Follow one APB write from sequence randomization through driver execution. Notice where each layer touches the item — and where pin timing lives.

diagram
[STIM]  [SEQ]  [ITEM]  [DRV]  APB write addr=0x4000 data=0xDEAD

  Step 1 [SEQ] apb_wr_seq.body()
    req = apb_item::type_id::create("req");
    start_item(req);
    req.randomize() with { write==1; addr==32'h4000; data==32'hDEAD; };
    finish_item(req);                    ← blocks here

  Step 2 [SEQ] SEQUENCER forwards req to driver via get_next_item

  Step 3 [DRV] apb_driver.run_phase
    get_next_item(req);                  ← receives same object handle
    vif.paddr  <= req.addr;   // 0x4000  ← reads [ITEM] fields only
    vif.pwdata <= req.data;   // 0xDEAD
    vif.pwrite <= req.write;  // 1
    @(posedge vif.pclk);
    vif.psel <= 1;
    while (!vif.pready) @(posedge vif.pclk);  ← [DRV] timing, not in item
    vif.psel <= 0;
    seq_item_port.item_done();           ← unblocks finish_item

  Step 4 [SEQ] sequence resumes after finish_item — req fields still valid
systemverilog
class apb_wr_seq extends uvm_sequence #(apb_item);
  `uvm_declare_p_sequencer(apb_sequencer)
  rand int unsigned num_trans = 1;
  `uvm_object_utils(apb_wr_seq)

  task body();
    apb_item req;
    repeat (num_trans) begin
      req = apb_item::type_id::create("req");
      start_item(req);
      if (!req.randomize() with { write == 1; })
        `uvm_fatal("RAND", "apb_item randomize failed")
      finish_item(req);
    end
  endtask
endclass
  • Sequence never touches vif — only creates and randomizes req.

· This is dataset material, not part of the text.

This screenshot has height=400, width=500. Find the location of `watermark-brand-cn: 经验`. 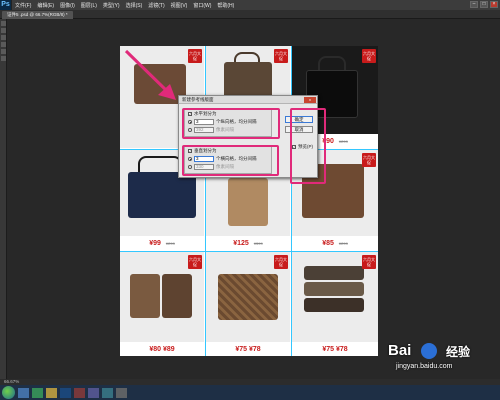

watermark-brand-cn: 经验 is located at coordinates (458, 352).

  • Driver never randomizes — only reads req and drives pins.

  • finish_item blocks until item_done — sequence cannot mutate req during drive.

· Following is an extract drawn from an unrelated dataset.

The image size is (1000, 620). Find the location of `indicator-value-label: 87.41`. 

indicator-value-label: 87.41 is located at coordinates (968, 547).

Monitor symmetry — why clean items matter

The monitor samples pins and builds an apb_item (or bus_txn) for the scoreboard. If the driver-side item contained timing state, the monitor could not produce a matching type. Clean items make monitor and driver agree on the transaction representation.

diagram
[UVM] monitor rebuilds [ITEM] from pins — same class, different path

  DRIVER path:  seq  req (randomized)  drive_apb(req)  pins
  MONITOR path: pins  sample at PREADY  build apb_item  analysis port

  Both produce apb_item { addr, data, write, rdata }
  Scoreboard compares monitor item vs expected — NOT driver item
systemverilog
// Monitor — builds item from sampled pins, no driver state needed
function void sample_apb();
  apb_item txn = apb_item::type_id::create("txn");
  txn.addr  = vif.paddr;
  txn.data  = vif.pwdata;
  txn.write = vif.pwrite;
  txn.rdata = vif.prdata;
  ap.write(txn);
endfunction

Design rules for sequence items

  • Keep virtual interface handles OUT of items — breaks portability and reuse.

  • Keep timing (delays, clock cycles) OUT of items — that is driver policy.

  • One item = one logical transaction (one APB beat, one AXI burst descriptor).

  • Use rand on every field you want variation; use constraints for legality, not tests.

  • Provide post_randomize() only when derived fields must be computed after randomize.

  • Response fields (rdata) are plain bit — driver fills them, sequence reads after finish_item.

Key takeaways

  • Items carry WHAT; drivers carry HOW — the most important UVM stimulus rule.

  • If a monitor cannot reconstruct the item from pins, the item has driver leakage.

  • uvm_sequence_item is the only payload type the driver seq_item_port accepts.

Common pitfalls

  • Putting virtual interface handles inside items — breaks agent reuse across hierarchies.

  • Embedding wait loops in items — makes randomization and passive agents impossible.

  • One mega-item for an entire burst stream — use a sequence loop instead.

  • Mutating req after finish_item until driver returns item_done — race with driver reads.